EXCERPTED TEXT:
Who Is the Sender? is the fifth studio album by English singer, pianist and songwriter Bill Fay, released by Dead Oceans in April 2015 by Dead Oceans. The second album track, "War Machine", was released in February 2015. The closing track, "I Hear You Calling (Studio Reunion)", was originally recorded for Fay's 1971 album Time of the Last Persecution.

Reception

At Metacritic, which assigns a normalised rating out of 100 to reviews from mainstream critics, Who Is the Sender? received an average score of 76, based on 13 reviews, indicating "generally favorable reviews". AllMusic reviewer Thom Jurek said that the album contains "simple, profound songs" that "embrace the totality of earthly experience in the presence of the Divine". Dave Simpson of the Guardian called the album "beautifully hymnal" and said that "throughout, [Fay's] craft and enduring fascination with music itself is rather humbling." Pitchfork Medias Grayson Currin said that it "moves [Fay] from the category of a curiosity who returned after a four-decade absence to make a third great album to someone perhaps capable of doing so in perpetuity." In a review for the New York Times, Ben Ratliff said that Fay "means well" but that the album was "a trudge, and strangely ponderous in its smallness."

DATA:
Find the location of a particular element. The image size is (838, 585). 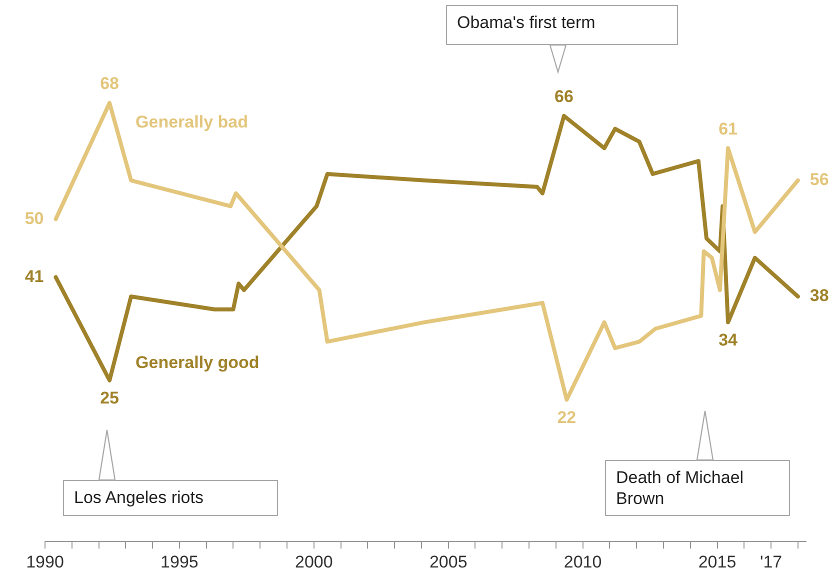

callout: Los Angeles riots is located at coordinates (170, 473).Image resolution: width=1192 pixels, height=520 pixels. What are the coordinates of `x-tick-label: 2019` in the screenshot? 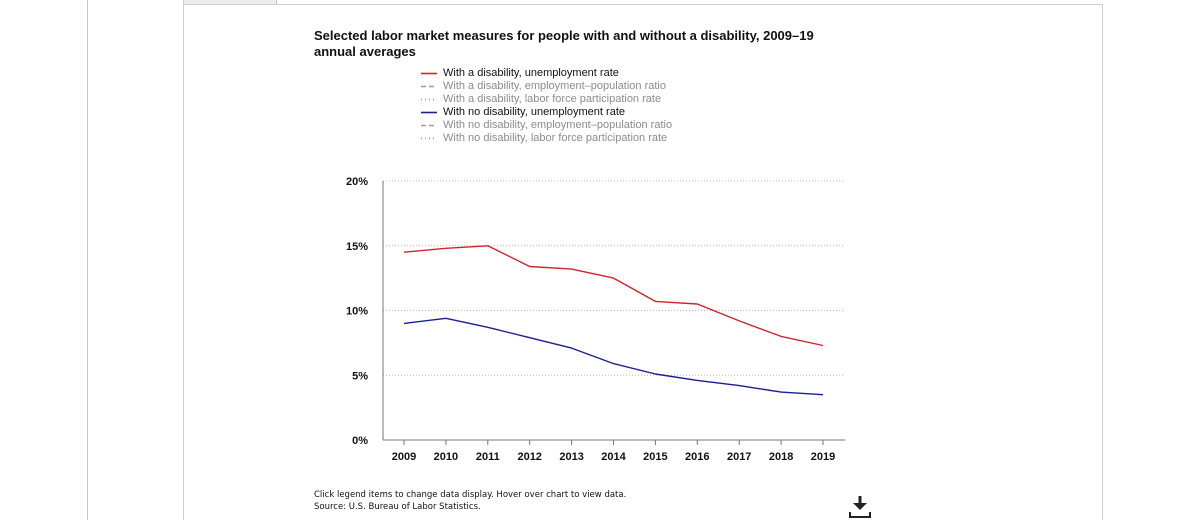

PROMPT 1: In the Bill Fay album passage, what average Metacritic score did the album receive?
PROMPT 2: Reproduce the Bill Fay album passage word for word between "Who Is the Sender? is" and "the Last Persecution.", inclusive.
The material has no connection to the Bill Fay album passage.

RESPONSE 1: It received an average score of 76, based on 13 reviews.

RESPONSE 2:
Who Is the Sender? is the fifth studio album by English singer, pianist and songwriter Bill Fay, released by Dead Oceans in April 2015 by Dead Oceans. The second album track, "War Machine", was released in February 2015. The closing track, "I Hear You Calling (Studio Reunion)", was originally recorded for Fay's 1971 album Time of the Last Persecution.